We found an absence of correlation between HJHS and GPS (p = 0.06), which is in contradiction with Putz et al., who reported a high correlation (r = 0.63; p = 0.005) [18]. This discrepancy could be attributed to their higher proportion of patients affected by a severe phenotype of haemophilia. However, Putz et al. also reported an absence of correlation between the HJHS and the GDI (p = 0.11) [18]. Both the GDI and GPS are scores aiming to quantify the overall kinematic deviation from normal values. As a linear relationship between both scores has previously been demonstrated [18,24], the contradicting results of the study by Putz et al. may not be interpreted as a relationship between clinical severity and gait impairment. However, we found a very low but significant correlation between the knee and ankle HJHS sub-scores and their respective GVSs, which seems to be a significant weak link between the joint structure and function. We have also reported a very low but significant correlation between the ankle GVS and the ankle Pettersson score (r² = 0.250; p = 0.004), which might suggest a poor link between function and radiography. No such relation was reported by Lobet et al. for patients with severe haemophilia [36].
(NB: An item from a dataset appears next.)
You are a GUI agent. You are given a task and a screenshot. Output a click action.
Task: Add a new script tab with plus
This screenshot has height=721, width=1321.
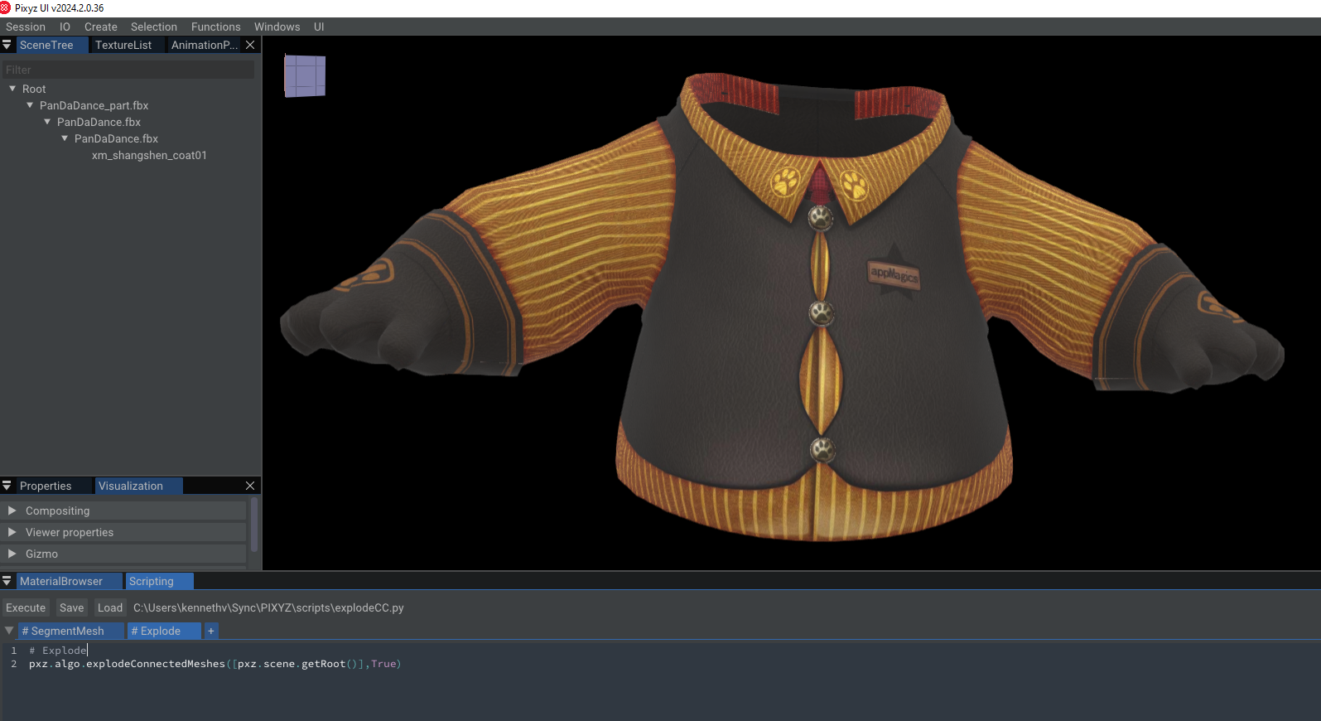click(x=211, y=631)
Finally, our study suffered from several limitations. Our sample size was relatively small and thus reduced its statistical power. The inclusion of more patients is challenging since PWMH represents the smallest proportion of patients with haemophilia. Further investigations should be performed on a multicentric level. Furthermore, interpretability remains difficult due to the heterogeneity of the joint deterioration and the inter-individual heterogeneity of the walking patterns. Moreover, GPS and GVS are global scores over the whole gait cycle, which does not exclude that some outcomes may have varied specifically. The choice of the Pettersson score could also be arguable and MRI imaging could be an interesting choice due to its accuracy to detect early joint damage [37]. However, Brunel et al. mitigated the use of MRI since they reported a low correlation between the medical images and ankle kinematic parameters [38]. Ultrasound might be a worthy alternative as it has highlighted a high correlation between HJHS in PWMH, which is helpful to the early detection of haemophilic arthropathies [11,39]. Nevertheless, X-ray imaging remains one of the main parameters of the follow-up of patients with haemophilia because of its accessibility, low cost, and ease of interpretation [31]. Furthermore, the inclusion of patients over 60 is another limitation. Over 60 years of age, the risk of the arthropathy of other natures increases [40]. Nevertheless, group 1 and group 2 did not differ according to age, and the X-rays were analysed independently by two experienced physicians to confirm the haemophilic origin of the arthropathy.

5. Conclusions

Our study showed that patients with moderate haemophilia presented significant gait deviations in the case of poor lower limb joint status (i.e., lower limb HJHS ≥10). Further investigations in a larger group of PWMH should be performed to confirm these findings and precise detail the heterogeneity of PWMH regarding their lower limb impairments and function. These results underline the importance of 3D gait analysis for early diagnosis and monitoring haemophilic arthropathies. It also may encourage for prophylactic treatments for PWHM with the bleeding phenotype.